Обнаженный нерв

На модерации Отложенный
(Глава (отступление) из моей книги "Василиск: странная повесть о сексе и Dasein", СПб, "Алетейя", 2009)

Как трудно, почти невозможно выразить тот пестрый клубок ощущений, образов, чувств, ликов, который разматывается в моей душе… то, что когда-то было близко, любимо, страшно, ненавистно… те, кого любил и ненавидел, кем играл и от кого зависел… те, кому причинял страдания, и те, от которых страдал…. любовь, которая всякий раз оказывалась компенсацией невротической ненависти, страха, зависимости, чего-то, что было незавершено когда-то: в раннем детстве, в утробе матери, в вечном мифе о Великой Богине… борьба за внимание, признание, за место под солнцем… битва каждого против всех… глубочайшее одиночество перед собственным безучастным взглядом, перед собственным сочувствующим взглядом, перед собственным уничижающим взглядом, перед взглядами: насмешливым, испуганным, печальным, гневным, понимающим... Господи, зачем я играю сам с собой в эту безумную игру? - в разматывающемся клубке сознания мелькают глаза, улыбки, гримасы отчаяния и боли, чьи-то слезы… чьи-то безудержные слезы… настоящие ли они, или это тоже часть всеобщего лицедейства?.. беспощадная, обнаженная реальность, разворачиваясь передо мной, врезается в душу тысячами личин, прячущих за собой что-то настоящее; в этот момент я понимаю, что настоящим является все в этой чудовищной, дьявольской игре, то завораживающей, то отвратительной, пьянящей и отрезвляющей, пугающей и скучной… зачем? зачем? зачем?.. я мог бы написать сотню умных ответов, опираясь на тщательно выверенные и проверенные опытом теории, впрочем, противоречащие друг другу, но сейчас все эти ответы – ложь!.. можно смотреть изнутри этого клубка, изнутри экстаза, раздирающей боли, удушающего страха, всепоглощающего интереса и безысходной тоски, можно смотреть снаружи, отстраненно: все эти взгляды равновероятно правдивы и столь же лживы, игра случая, созданная гениальным планом, где все учтено и оплачено… нет, тут явно чего-то не хватает: опять пошли описания, метафоры, а суть, которая, казалось, была наконец схвачена, - в очередной раз ускользнула, обнаженный нерв жизни, пойманной в силки осознания, опять затягивается обезболивающей коркой, и сладчайшая рана перестает кровоточить, душа погружается в привычные сумерки, умиротворяющий полумрак забвения себя… зачем нам всем этот блаженный, чудовищный, отвратительный, пьянящий и завораживающий опыт, который исчезнет некогда в земле или пепле?

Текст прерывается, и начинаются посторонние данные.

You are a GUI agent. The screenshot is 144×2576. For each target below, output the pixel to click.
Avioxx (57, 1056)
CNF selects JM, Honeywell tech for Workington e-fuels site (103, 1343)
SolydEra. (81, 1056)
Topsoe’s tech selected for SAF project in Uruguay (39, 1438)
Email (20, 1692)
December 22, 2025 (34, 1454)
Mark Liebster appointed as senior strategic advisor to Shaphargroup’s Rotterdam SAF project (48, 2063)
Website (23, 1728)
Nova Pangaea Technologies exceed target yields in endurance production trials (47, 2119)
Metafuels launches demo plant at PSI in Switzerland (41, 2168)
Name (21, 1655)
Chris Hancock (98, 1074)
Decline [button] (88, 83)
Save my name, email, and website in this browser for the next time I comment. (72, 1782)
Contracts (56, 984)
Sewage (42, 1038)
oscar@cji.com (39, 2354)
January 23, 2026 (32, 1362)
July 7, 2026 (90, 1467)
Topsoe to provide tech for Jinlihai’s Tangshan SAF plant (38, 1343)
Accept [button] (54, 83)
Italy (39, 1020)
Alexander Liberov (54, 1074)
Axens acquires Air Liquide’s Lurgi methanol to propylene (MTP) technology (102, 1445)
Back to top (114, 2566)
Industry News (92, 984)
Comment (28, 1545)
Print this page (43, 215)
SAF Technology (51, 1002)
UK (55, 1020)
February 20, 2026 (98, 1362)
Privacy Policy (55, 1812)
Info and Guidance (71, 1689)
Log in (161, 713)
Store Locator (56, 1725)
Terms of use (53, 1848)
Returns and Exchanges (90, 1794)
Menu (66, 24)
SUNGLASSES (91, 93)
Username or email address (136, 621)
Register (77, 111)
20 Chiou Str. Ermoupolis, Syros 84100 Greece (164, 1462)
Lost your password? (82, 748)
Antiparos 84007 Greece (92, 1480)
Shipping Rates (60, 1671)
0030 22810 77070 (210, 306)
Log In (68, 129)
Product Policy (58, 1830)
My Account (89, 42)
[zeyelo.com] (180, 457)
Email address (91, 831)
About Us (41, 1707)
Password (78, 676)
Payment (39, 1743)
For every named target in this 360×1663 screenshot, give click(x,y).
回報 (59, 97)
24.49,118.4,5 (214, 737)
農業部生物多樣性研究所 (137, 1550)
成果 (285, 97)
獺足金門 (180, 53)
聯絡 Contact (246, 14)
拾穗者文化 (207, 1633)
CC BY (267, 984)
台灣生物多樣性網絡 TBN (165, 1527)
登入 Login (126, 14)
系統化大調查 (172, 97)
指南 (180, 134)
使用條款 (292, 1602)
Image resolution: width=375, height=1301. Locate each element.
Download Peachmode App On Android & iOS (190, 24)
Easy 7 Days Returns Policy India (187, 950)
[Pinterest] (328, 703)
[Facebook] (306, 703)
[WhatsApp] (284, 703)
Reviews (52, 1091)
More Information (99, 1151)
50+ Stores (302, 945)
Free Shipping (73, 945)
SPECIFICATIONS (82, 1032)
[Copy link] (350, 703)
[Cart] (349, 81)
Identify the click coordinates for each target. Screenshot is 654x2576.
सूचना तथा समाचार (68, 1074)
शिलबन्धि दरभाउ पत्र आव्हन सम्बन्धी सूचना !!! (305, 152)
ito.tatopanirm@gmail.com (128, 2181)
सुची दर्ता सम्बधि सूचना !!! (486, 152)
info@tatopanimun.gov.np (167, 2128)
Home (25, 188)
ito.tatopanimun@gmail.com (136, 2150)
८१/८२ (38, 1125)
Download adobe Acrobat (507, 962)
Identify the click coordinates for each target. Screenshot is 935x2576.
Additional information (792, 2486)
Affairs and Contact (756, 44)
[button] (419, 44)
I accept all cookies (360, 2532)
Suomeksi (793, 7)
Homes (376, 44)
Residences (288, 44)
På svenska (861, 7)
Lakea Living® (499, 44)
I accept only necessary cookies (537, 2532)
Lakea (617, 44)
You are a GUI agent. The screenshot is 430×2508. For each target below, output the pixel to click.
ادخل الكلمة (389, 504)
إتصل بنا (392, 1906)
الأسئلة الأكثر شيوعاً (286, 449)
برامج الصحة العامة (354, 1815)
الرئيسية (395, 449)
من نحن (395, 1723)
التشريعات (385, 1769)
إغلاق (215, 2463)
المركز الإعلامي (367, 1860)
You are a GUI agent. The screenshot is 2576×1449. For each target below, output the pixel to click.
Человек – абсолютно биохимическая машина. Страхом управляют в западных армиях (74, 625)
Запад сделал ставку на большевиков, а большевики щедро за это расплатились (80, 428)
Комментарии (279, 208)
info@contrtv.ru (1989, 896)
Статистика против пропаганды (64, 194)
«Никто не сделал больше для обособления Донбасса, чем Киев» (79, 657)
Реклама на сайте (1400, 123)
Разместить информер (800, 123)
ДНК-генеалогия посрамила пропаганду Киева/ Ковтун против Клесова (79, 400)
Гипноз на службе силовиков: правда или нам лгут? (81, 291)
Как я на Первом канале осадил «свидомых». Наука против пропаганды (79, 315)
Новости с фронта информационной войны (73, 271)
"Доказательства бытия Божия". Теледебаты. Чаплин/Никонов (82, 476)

– он пополнит копилку коллективного бессознательного, обогатит бытие богов, архетипов и духов? – может быть затем ты явился в мою жизнь – Василиск, взломав сотни замков, запретов и предначертанный родителями сюжет бесхребетной и безопасной жизни? – нет, ты явился на мой безотчетный зов, теперь я понимаю это как никогда ясно; так кто же из нас кем играет и игра ли это вообще? Нет у меня ответов на все эти вопросы, обжигающие обнаженные нервы вопросы, которые я истошно выкрикиваю иногда в вакуум собственного сознания, в такие минуты привычный хаос умозаключений, разрозненных представлений о себе и бытии рассеивается, и возникает впечатление, что самое сознание подобно некой фигуре, стоящей на краю бездонной пропасти и беззвучно кричащей в холодную и прозрачную молчаливую космическую бездну, кричащей не потому, что желает слышать ответ, нет, даже известно заранее, что никаких ответов и быть не может, просто нет возможности молчать, и прокричаться, выпустить запертые где-то в потаенных своих уголках слова, чтобы сотрясти пустоту, являясь единственным актером и зрителем-слушателем этой драмы – необходимо: столкнувшись с этим в себе, уже не запихнуть его обратно, в неосознаваемое; как там писал на склоне лет Хайдеггер: «не человек говорит языком, а сам язык проговаривает себя через человека»… что ж, пусть даже так, это ничего не меняет, я вспоминаю замечательные слова, которые язык проговорил через Деда: лучшее, что человек может сделать со своей жизнью, это превратить ее в авантюру, приключение, или, хотя бы, придать ей пафос авантюры – слова эти бодрят меня, и иногда, безмолвно прокричавшись в пустоту молчащего космоса, я следую совету Деда, становлюсь кочевником, не имеющим ничего своего ни внутри ни снаружи, и наслаждаюсь течением жизни несколько дней, а то, бывает, и недель, пока приходящая невесть откуда, вкрадчивая, мягко наваливающая тоска по чему-то совершенно несбыточному, чему-то предельному, окончательному не обнажает нервы, не вскрывает поток вопросов, не имеющих ответа; тогда я подхожу к краю собственной пропасти и кричу, кричу и плачу, ощущая как причащаюсь с этим криком к безжалостной и восхитительной доле человеческой…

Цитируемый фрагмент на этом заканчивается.